My neighbor friend David, who lived about two blocks away and seemed a little befuddled at being dropped in on by an eight-year-old kid. He was a CU grad student maybe, a little older than the people he roomed with. A black widow bite caused David to go deaf in one ear. That was a shock and changed everything for him. We lost touch after that and later he moved away.
And when I'd come to that Boulder neighborhood and say “You could drop me anywhere and I would know how to get home” was I really wanted to be lost near Jay and Viv's house and have a reason to drop in on them.

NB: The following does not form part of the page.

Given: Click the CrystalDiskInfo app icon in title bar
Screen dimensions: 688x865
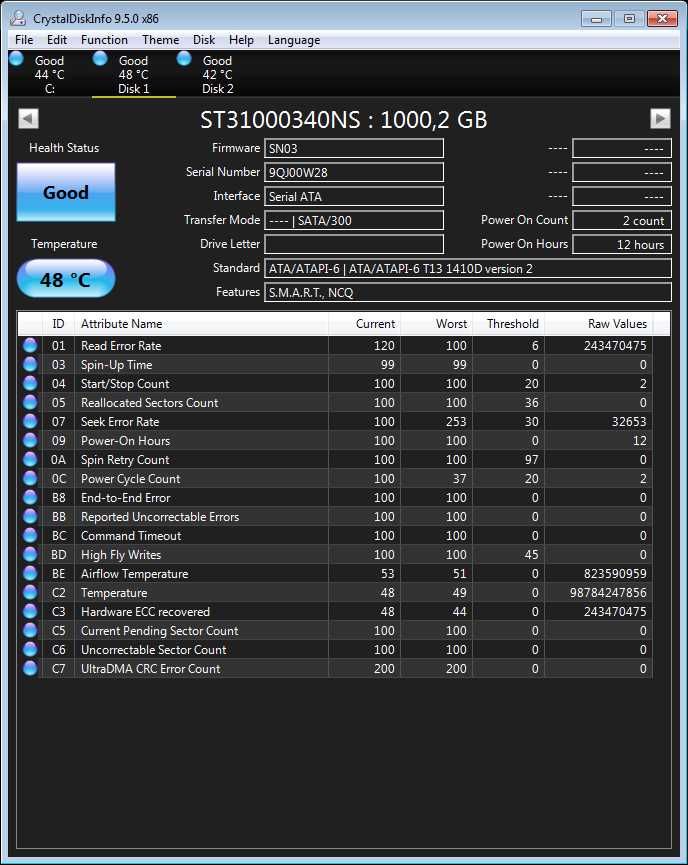Looking at the screenshot, I should click(x=18, y=19).
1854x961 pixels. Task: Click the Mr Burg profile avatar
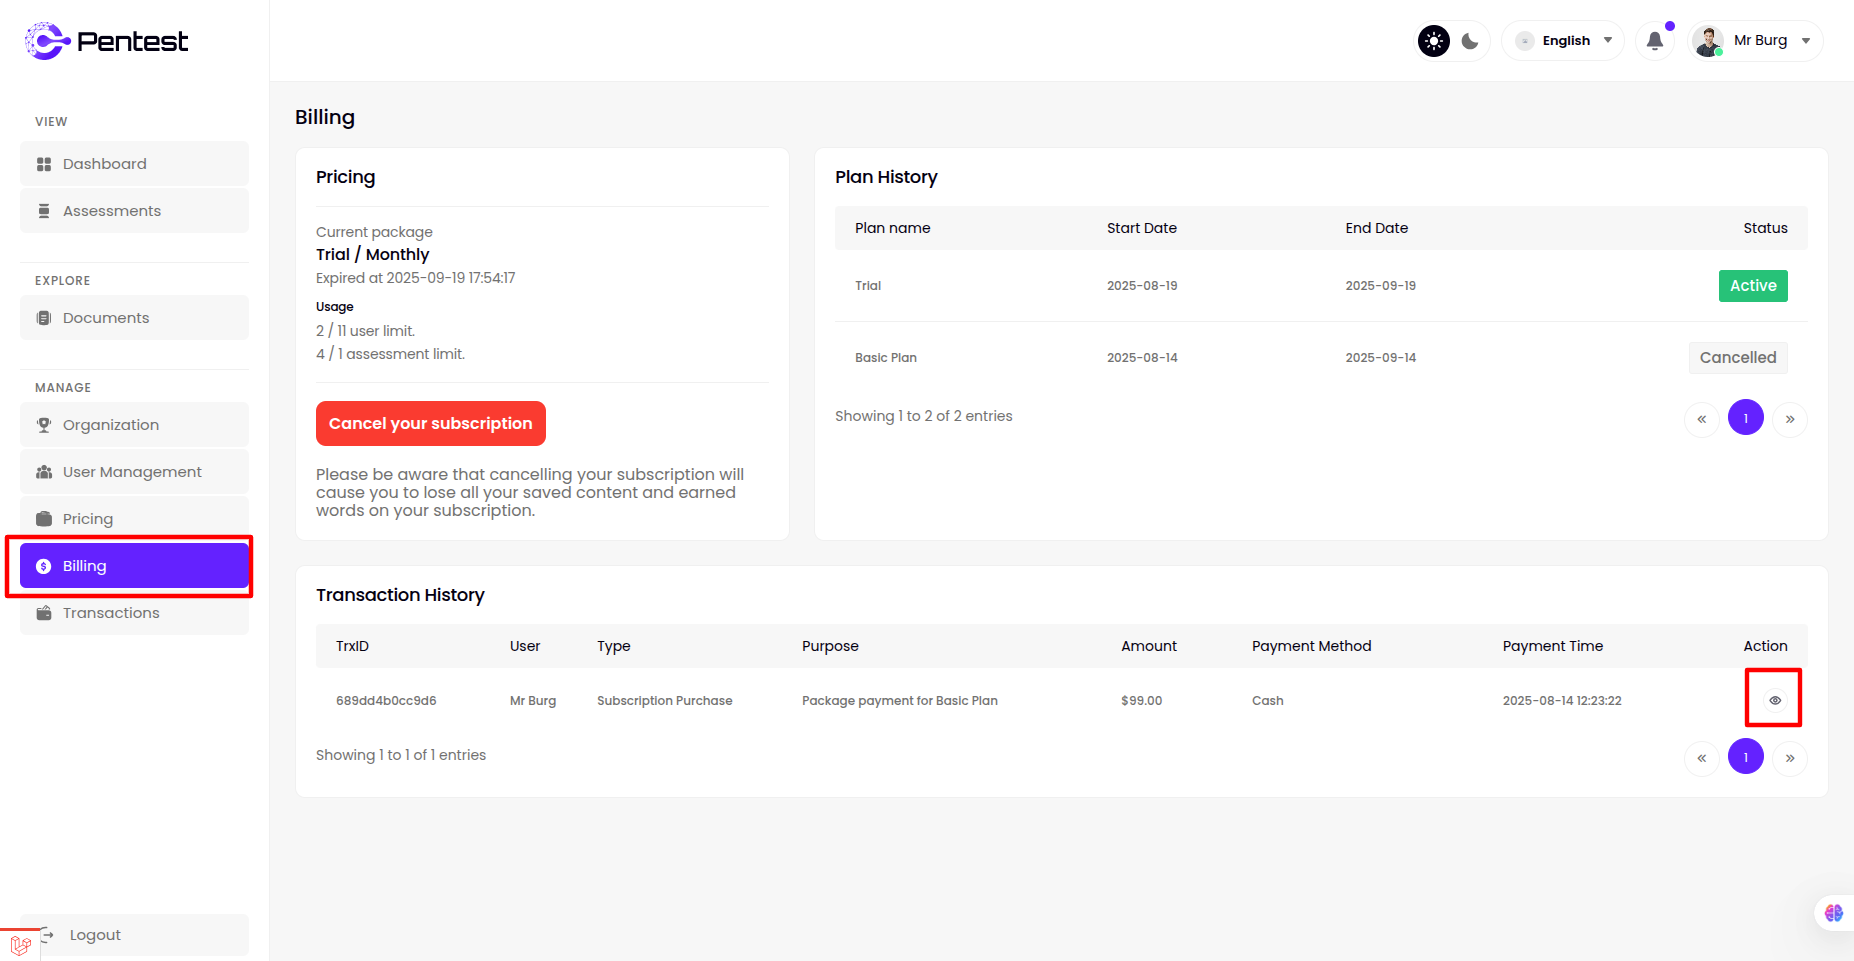pyautogui.click(x=1708, y=41)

It strikes me that I did a lifetime of persuading in my first 13 years. 
What did I look for when I met people and right away tried to gain purchase with them? Only many years later I recognized that's how my father worked. Pour on the charm, and then try to extract proof of their commitment to your shared relationship. It was a very presumptuous model for a friendship and it took me a long time to excise phrases like “You have to tell me how it was!” (no, you don't -– that's up to you) from my repertoire.
Did I pin my huge hopes on these friends wanting rescue? Or distraction from my disasterland full of minefields? I wonder how many calls or visits my parents fielded from people whom I started dropping in on to get me to lighten up. Did that happen? Or am I remembering a couple of mortifying occasions that I've blown up into a character flaw in my narrative?

15 October 2015

I Come By It Honestly

This phrase, I come by it honestly, keeps insinuating itself into my mind. (After watching a PBS show about the brain last night, I’m wondering, “What the heck do I mean by that?” Really, I blithely say the phrase comes into my head -- but how does a phrase or a song or a notion heard or read or seen corkscrew itself into a brain? Doesn’t it take someone operating the proverbial corkscrew, a being, me, to think “I come by it honestly” over and over? Or is there no volition but rather a physical phenomenon, a pattern of neurons refiring in sequence to echo something that resonated with my thinking? What in the physical world is an earworm?

As for its meaning, it’s largely a letting of myself off a certain hook: I have inherited from my parents but have been towing (not toeing) a family line until now, a presumption that we’re all these almost Calvinistically virtuous, respectable, and upright people, which turns out to be a façade covering a whole other spectrum of behaviors -- bizarre, addictive, aggressive, abusive -- in our collective history. My broken-off relationship with my father is freeing me to speak out too.

The blog post I wrote about my dog Pig a few years ago is about this. He disappeared some of our animals; some of them may have disappeared to save themselves from him. As low critters on the totem pole, they were most likely to get crushed by my father's brutality.

Today’s Huffpost Politics story about violence against animals as an indicator crime — one that points to other kinds of aggression and violence against human animals, too — gives me great hope and furthers my feeling of freedom. Every time we share this information, we are freer to stand up to bullies. Even bullies with weapons.

More power to us. Clearly, we’re going to need it.